Zeus ve Pluto’nun oğulları olan Spylus[v] Kralı Tantalus, sıklıkla Olimpos dağındaki tanrılar sofrasında yemeğe davet edilir. Tantalus, bu sofrada ilk kez gördüğü ve tattığı nektar ile ambrosia’yı[vi] çok beğenir ve kimseye belli etmeden bunları çalarak halkına götürür. Böylece tanrıların yiyeceği ölümlü insanların eline geçmiş olur. Tanrılar bu hırsızlığı öğrendiklerinde çok kızarlar, Tantalus’u Olimpos’tan kovarlar ve sonsuza kadar bir havuzda yaşamaya mahkûm ederler. Havuz su doludur ve üzerinde meyve ağaçlarının havuza kadar sarkan dalları vardır. Beline kadar su içinde olan Tantalus ne zaman meyve yemek isteyip dallara uzansa dallar yükselir ve ulaşmak imkânsız hale gelir, ne zaman su içmek için havuzun sularına eğilse sular çekiliverir. Tantalus sonsuza dek ne meyve yiyebilecek ne de su içebilecektir.[vii]

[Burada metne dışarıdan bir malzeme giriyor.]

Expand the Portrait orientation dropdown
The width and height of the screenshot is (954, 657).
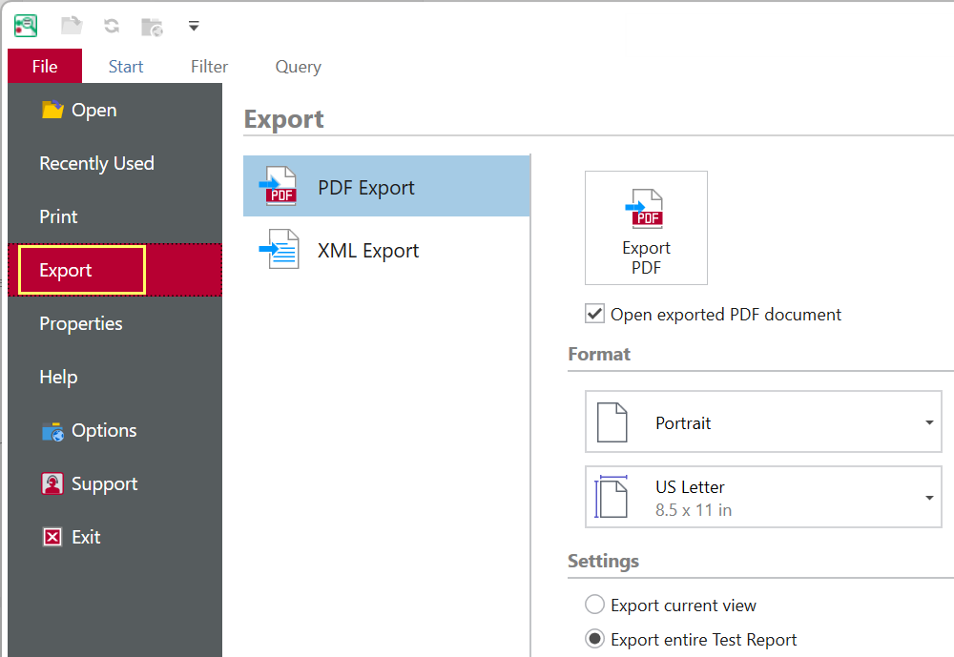(928, 422)
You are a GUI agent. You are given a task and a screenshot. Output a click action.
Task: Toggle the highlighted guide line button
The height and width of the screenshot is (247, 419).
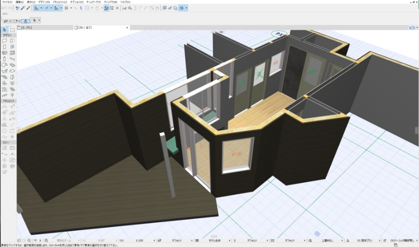(36, 8)
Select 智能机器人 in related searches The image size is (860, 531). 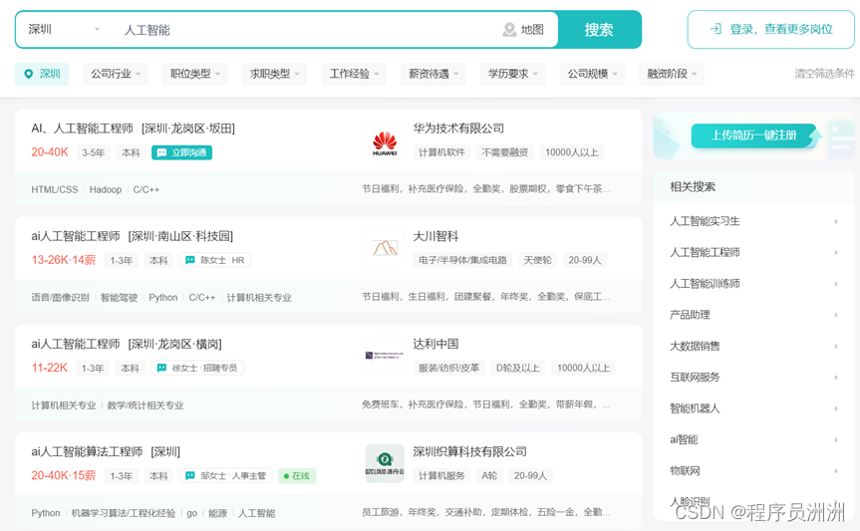click(x=695, y=408)
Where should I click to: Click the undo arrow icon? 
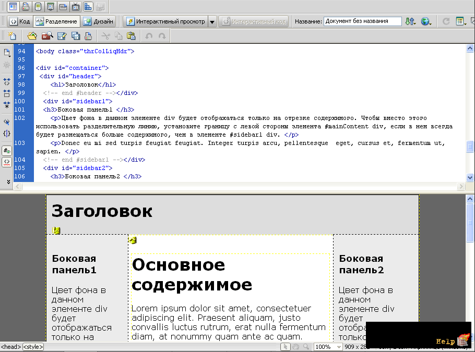(149, 36)
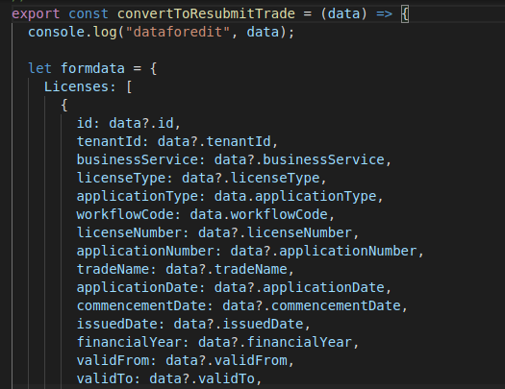Click the tenantId property key
Screen dimensions: 505x389
(x=109, y=141)
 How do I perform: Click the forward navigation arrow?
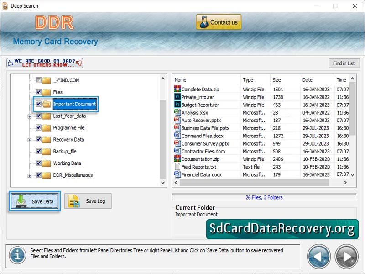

Tarımı öylesine ihmal edip öylesine yanlış işler yaptık ki bu toprakların temel ürünlerinden olan mercimek ve nohutu karlar altındaki Kanada’dan ithal eder olduk. Bütün dünya tarıma inanılmaz destekler verirken biz destekleri ya kaldırdık ya da azalttık. Hatta Dünya Bankası’nın önerilerine inanıp doğrudan gelir desteği vererek çiftçilik yapan insanlarımızı tarımdan uzaklaştırıp kentlere taşıdık. Oysa Kanada, tarımı desteklemeye devam etti. Çiftçilik yapacak, tarımla uğraşacak olanlara toprak tahsis etti, maddi destek verdi. Mercimek ve nohutu orada yetiştirip bize satmaya başladılar. Sonuçta biz ihraç edeceğimiz mercimek ve nohutu ithal eder duruma geldik, kendi çiftçimize TL ile vermediğimiz desteği Kanada’ya dövizle verir olduk. Özetle Tantalus’un meyve ağaçlarıyla dolu bir havuzda meyve yiyememesi gibi bir duruma soktuk kendimizi.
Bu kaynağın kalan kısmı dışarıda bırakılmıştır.